GBQA：评估大语言模型作为质量保证工程师的游戏基准

摘要

在现代软件开发中，自主发现程序错误仍是一项重大挑战。与代码生成相比，动态运行时环境的复杂性使得大型语言模型（LLM）在错误发现方面面临更大困难。本文以游戏开发为代表性领域，推出游戏质量保障基准（GBQA），该基准包含30款游戏和124个经人工验证的错误，分为三个难度等级，用于评估LLM能否自主检测软件错误。该基准通过多智能体系统以可扩展的方式开发游戏并注入错误，并由领域专家参与循环验证以确保正确性。此外，我们提供了配备多轮ReAct循环与记忆机制的交互式基线智能体，使其能够对游戏环境进行长程探索以实现跨LLM的错误检测。基于前沿LLM的大规模实验表明，自主错误发现仍极具挑战性：表现最佳的Claude-4.6-Opus思维模式仅能识别48.39%的已验证错误。我们相信GBQA提供了充分的测试平台与评估标准，其进一步突破将有助于缩小自主软件工程领域的现有差距。

English

The autonomous discovery of bugs remains a significant challenge in modern software development. Compared to code generation, the complexity of dynamic runtime environments makes bug discovery considerably harder for large language models (LLMs).
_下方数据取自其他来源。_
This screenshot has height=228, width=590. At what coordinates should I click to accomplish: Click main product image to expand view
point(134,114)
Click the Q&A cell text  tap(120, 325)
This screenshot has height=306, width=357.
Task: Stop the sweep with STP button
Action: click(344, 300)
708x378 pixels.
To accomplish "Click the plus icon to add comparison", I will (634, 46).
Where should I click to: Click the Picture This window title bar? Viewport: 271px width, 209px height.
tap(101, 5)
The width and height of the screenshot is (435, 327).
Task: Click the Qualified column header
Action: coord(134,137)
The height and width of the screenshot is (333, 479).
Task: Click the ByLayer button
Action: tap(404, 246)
In this paper, we take game development as a representative domain and introduce the Game Benchmark for Quality Assurance (GBQA), a benchmark containing 30 games and 124 human-verified bugs across three difficulty levels, to evaluate whether LLMs can autonomously detect software bugs. The benchmark is constructed using a multi-agent system that develops games and injects bugs in a scalable manner, with human experts in the loop to ensure correctness. Moreover, we provide a baseline interactive agent equipped with a multi-round ReAct loop and a memory mechanism, enabling long-horizon exploration of game environments for bug detection across different LLMs. Extensive experiments on frontier LLMs demonstrate that autonomous bug discovery remains highly challenging: the best-performing model, Claude-4.6-Opus in thinking mode, identifies only 48.39% of the verified bugs. We believe GBQA provides an adequate testbed and evaluation criterion, and that further progress on it will help close the gap in autonomous software engineering.